Named for renowned filmmaker Rob Stewart, whose documentaries Sharkwater and Revolution focused our attention on the destruction of the natural world, this year the best science and nature category is dominated by films about the environment.

But Curb Your Carbon isn’t a typical climate change doc. It uses humour, stunts and unexpected animations to focus on the easy and everyday steps we can all take right now to cut billions of tonnes of carbon dioxide.

“We’re honoured to be nominated,” says producer Dugald Maudsley. “We weren’t sure how the Academy would react to science documentary that uses many of the tools of factual television to grab people’s attention. We couldn’t have asked for a better response.”

When Maudsley and his research team, Monika Delmos and Marion Gruner, began digging into the world of climate change, they were stunned by the impact concerted action could have.
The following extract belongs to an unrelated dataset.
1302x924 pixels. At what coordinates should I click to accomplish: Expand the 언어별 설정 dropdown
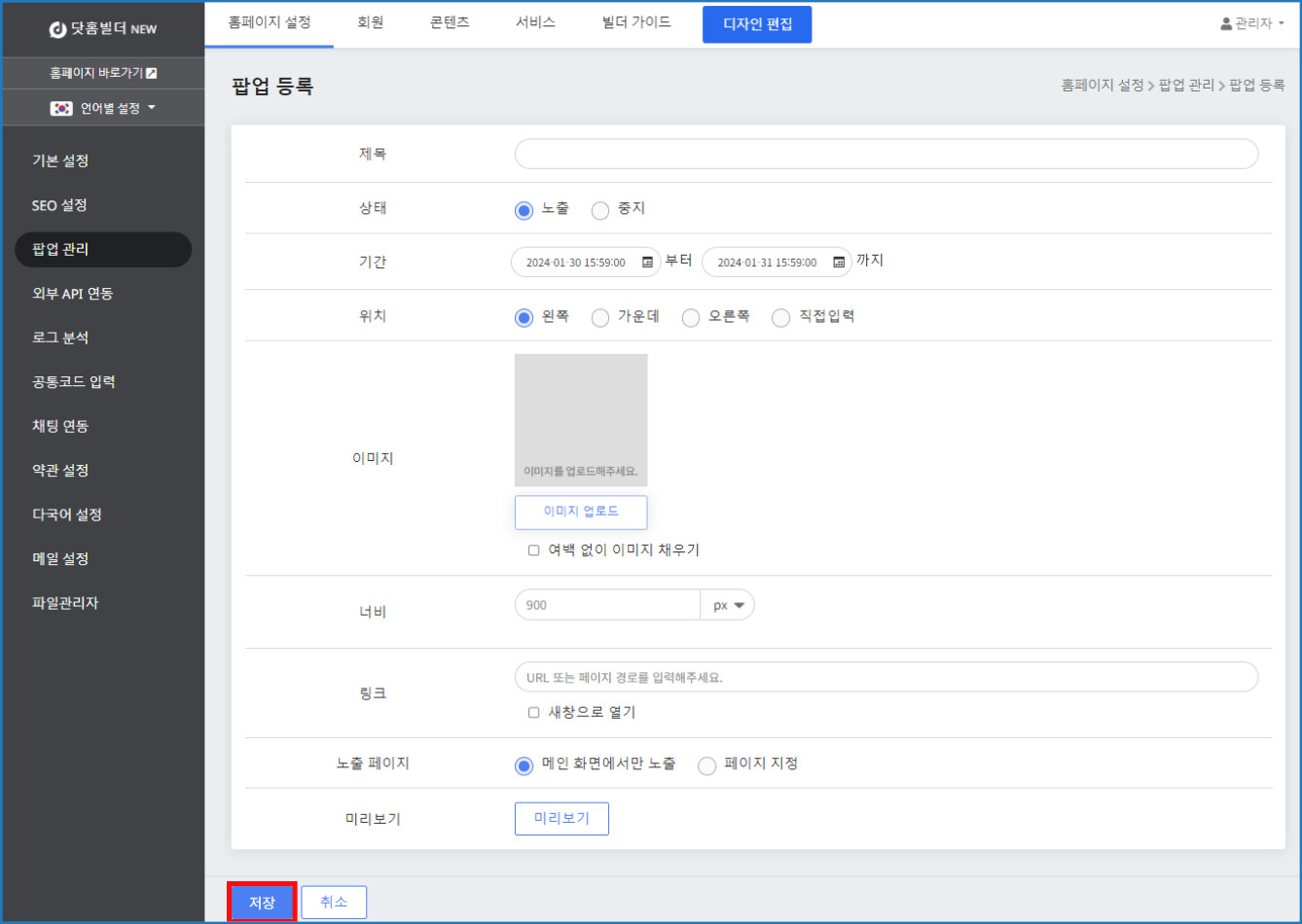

For example, they discovered that every single day Canadian families waste the equivalent of one million cups of milk, 750,000 loaves of bread, and half a million bananas. In a year, Canadians throw away 2.2 billion kilograms of perfectly good and totally edible food. Producing that food creates C02 — tonnes of it. In fact, worldwide, if food waste were its own country it would be the third-largest emitter of greenhouse gases in the world, after China and the United States.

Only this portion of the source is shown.